» Exercise requirements
Report back every line below that carries the word "agent".

» Available data
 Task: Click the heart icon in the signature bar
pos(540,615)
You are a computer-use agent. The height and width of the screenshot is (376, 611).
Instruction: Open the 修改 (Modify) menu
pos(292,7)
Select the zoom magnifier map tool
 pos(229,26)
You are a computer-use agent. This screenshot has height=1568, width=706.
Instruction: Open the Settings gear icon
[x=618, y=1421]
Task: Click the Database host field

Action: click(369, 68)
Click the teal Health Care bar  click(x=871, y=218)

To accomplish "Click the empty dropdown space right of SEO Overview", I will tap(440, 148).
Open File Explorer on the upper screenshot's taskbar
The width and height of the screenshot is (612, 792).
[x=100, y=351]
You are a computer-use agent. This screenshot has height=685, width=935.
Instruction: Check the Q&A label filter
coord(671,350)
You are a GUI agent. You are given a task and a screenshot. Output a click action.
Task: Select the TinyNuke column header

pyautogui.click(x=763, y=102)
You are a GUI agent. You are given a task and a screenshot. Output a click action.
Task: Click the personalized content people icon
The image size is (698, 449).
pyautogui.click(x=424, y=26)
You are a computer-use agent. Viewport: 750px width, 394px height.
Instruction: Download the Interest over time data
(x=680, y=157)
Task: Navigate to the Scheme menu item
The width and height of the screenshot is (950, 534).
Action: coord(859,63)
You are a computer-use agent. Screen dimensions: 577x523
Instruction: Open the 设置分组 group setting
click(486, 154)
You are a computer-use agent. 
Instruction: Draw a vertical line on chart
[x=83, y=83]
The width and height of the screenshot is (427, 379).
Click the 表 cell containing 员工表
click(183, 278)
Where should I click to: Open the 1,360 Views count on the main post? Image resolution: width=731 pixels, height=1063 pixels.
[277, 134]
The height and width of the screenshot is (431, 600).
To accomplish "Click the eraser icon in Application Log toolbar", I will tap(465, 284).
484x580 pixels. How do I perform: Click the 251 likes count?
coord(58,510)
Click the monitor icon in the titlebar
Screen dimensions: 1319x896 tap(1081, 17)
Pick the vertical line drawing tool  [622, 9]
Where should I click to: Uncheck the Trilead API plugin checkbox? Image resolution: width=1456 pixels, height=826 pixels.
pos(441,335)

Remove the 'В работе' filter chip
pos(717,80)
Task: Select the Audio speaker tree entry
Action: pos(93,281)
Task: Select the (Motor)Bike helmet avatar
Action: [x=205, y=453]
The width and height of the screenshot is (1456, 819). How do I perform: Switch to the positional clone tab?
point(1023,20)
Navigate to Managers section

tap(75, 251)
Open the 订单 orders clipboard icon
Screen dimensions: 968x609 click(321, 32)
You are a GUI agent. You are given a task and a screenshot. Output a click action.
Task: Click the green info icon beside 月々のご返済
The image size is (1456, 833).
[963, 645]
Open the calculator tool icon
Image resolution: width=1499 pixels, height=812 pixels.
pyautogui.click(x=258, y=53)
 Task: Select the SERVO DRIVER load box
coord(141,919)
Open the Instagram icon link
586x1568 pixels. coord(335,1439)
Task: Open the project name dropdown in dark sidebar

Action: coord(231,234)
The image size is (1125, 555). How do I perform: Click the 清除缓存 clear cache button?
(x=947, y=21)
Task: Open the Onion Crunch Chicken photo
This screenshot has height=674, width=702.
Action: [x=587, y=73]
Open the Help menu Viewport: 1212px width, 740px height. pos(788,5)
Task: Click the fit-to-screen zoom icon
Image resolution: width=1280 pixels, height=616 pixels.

» Solution for this task
You are a computer-use agent. The height and width of the screenshot is (376, 611).
You are a computer-use agent. This screenshot has height=1568, width=706.
You are a computer-use agent. This screenshot has height=685, width=935.
You are a GUI agent. You are given a task and a screenshot. Output a click action.
You are a GUI agent. You are given a task and a screenshot. Output a click action.
You are a computer-use agent. Viewport: 750px width, 394px height.
You are a computer-use agent. Screen dimensions: 577x523
You are a computer-use agent. 
You are a GUI agent. You are given a task and a screenshot. Output a click action.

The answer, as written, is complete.